- **Document passage**

Phytogenics, or plant extract-based feed additives, as well as organic acids may also hold promise as prospective solutions for managing APEC risk. A variety of plant extracts, like SCFP postbiotics, have demonstrated varying effectiveness in modulating immunity and microbiome dynamics under various stress or infectious challenge models.

A recent study, for example, reported on the combination of thyme and carvacrol essential oils in combination with hexanoic, benzoic and butyric acids in an APEC O78 broiler challenge model. The comprehensive study reported the combined treatment was associated with lower gross lesion scores and E. coli colonisation, improved feed conversion and modulation of a variety of immune markers and microbiome taxa. Collectively, these effects contributed to mild alleviation of disease severity induced by the APEC O78 challenge.

In another study, researchers explored garlic and ginger extract supplementation in broiler chicks challenged with a multi-drug resistant APEC O78 isolate after in vivo and ex vivo research demonstrated favourable microbial growth inhibition and enhanced immunomodulatory outcomes. Birds receiving the dietary extracts for 3 weeks prior to challenge were reported to have significantly reduced mortality and tissue colonisation loads when compared to the challenged controls.

The addition of oregano essential oil to drinking water was comparatively evaluated with difloxacin and controls as a therapeutic intervention to an APEC O27 intra-tracheal challenge. Birds were evaluated and sampled in intervals up to 21 days post infection with detailed hematological, biochemical and histological analyses. Oregano essential oil supported livability comparatively to the antibiotic treatment and, similarly, provided indications of reduced severity of the infection comparable to the antibiotic, leading researchers to conclude that it has practical use as an antibiotic alternative, and a hepato and nephro-protective therapeutic.

- **Task 1**
Decide whether each statement agrees with the passage on phytogenic feed additives. Answer yes or no, and quote the deciding words.
(a) In the garlic and ginger study, birds received the extracts for 3 weeks before the challenge.
(b) The oregano essential oil was added to the birds' feed.
(c) The thyme and carvacrol study used an APEC O27 challenge model.
- **Task 2**
Write out the part of the passage on phytogenic feed additives from "The addition of" up to and including "and nephro-protective therapeutic.".

- **Material provided**
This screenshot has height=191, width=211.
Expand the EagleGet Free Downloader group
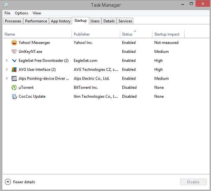click(7, 61)
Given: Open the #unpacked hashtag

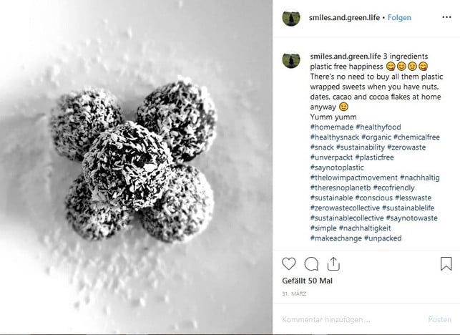Looking at the screenshot, I should coord(383,238).
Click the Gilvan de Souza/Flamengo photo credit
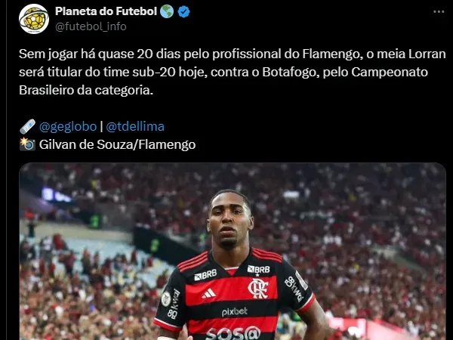The image size is (453, 340). [x=117, y=144]
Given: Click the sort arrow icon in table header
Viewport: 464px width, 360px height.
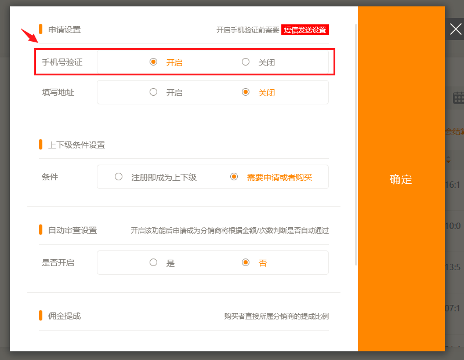Looking at the screenshot, I should coord(448,159).
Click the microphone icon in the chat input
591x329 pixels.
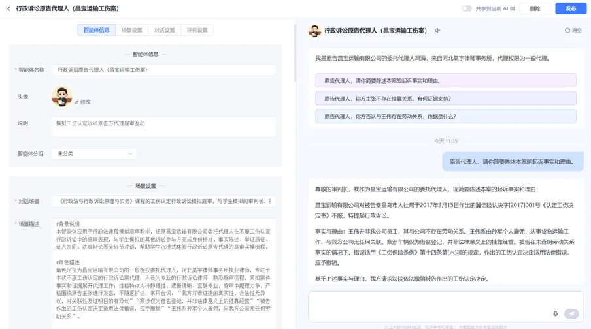coord(555,313)
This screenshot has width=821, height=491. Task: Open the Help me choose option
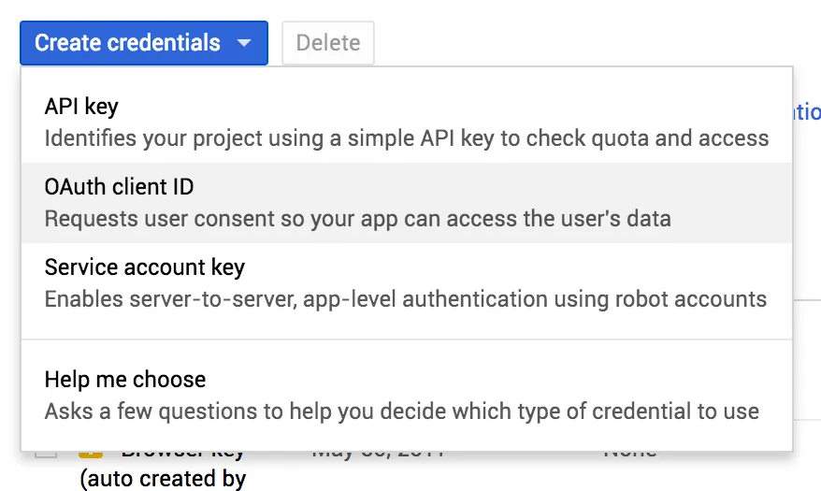(x=124, y=380)
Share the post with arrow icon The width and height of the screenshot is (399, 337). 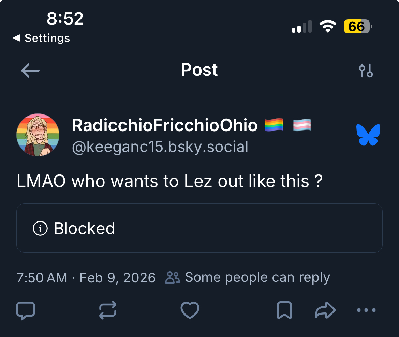click(325, 310)
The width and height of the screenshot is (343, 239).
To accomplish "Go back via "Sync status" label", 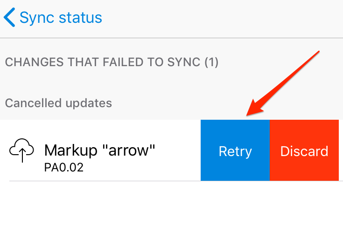I will click(x=61, y=18).
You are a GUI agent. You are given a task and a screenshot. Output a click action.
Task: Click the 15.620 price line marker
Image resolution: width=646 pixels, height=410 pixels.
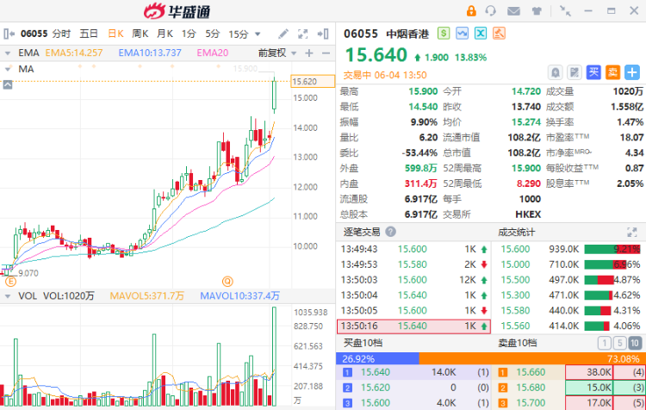[313, 81]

- **Exercise output 1**
(a) Yes: "Birds receiving the dietary extracts for 3 weeks prior to challenge"
(b) No: "The addition of oregano essential oil to drinking water"
(c) No: "in an APEC O78 broiler challenge model"

- **Exercise output 2**
The addition of oregano essential oil to drinking water was comparatively evaluated with difloxacin and controls as a therapeutic intervention to an APEC O27 intra-tracheal challenge. Birds were evaluated and sampled in intervals up to 21 days post infection with detailed hematological, biochemical and histological analyses. Oregano essential oil supported livability comparatively to the antibiotic treatment and, similarly, provided indications of reduced severity of the infection comparable to the antibiotic, leading researchers to conclude that it has practical use as an antibiotic alternative, and a hepato and nephro-protective therapeutic.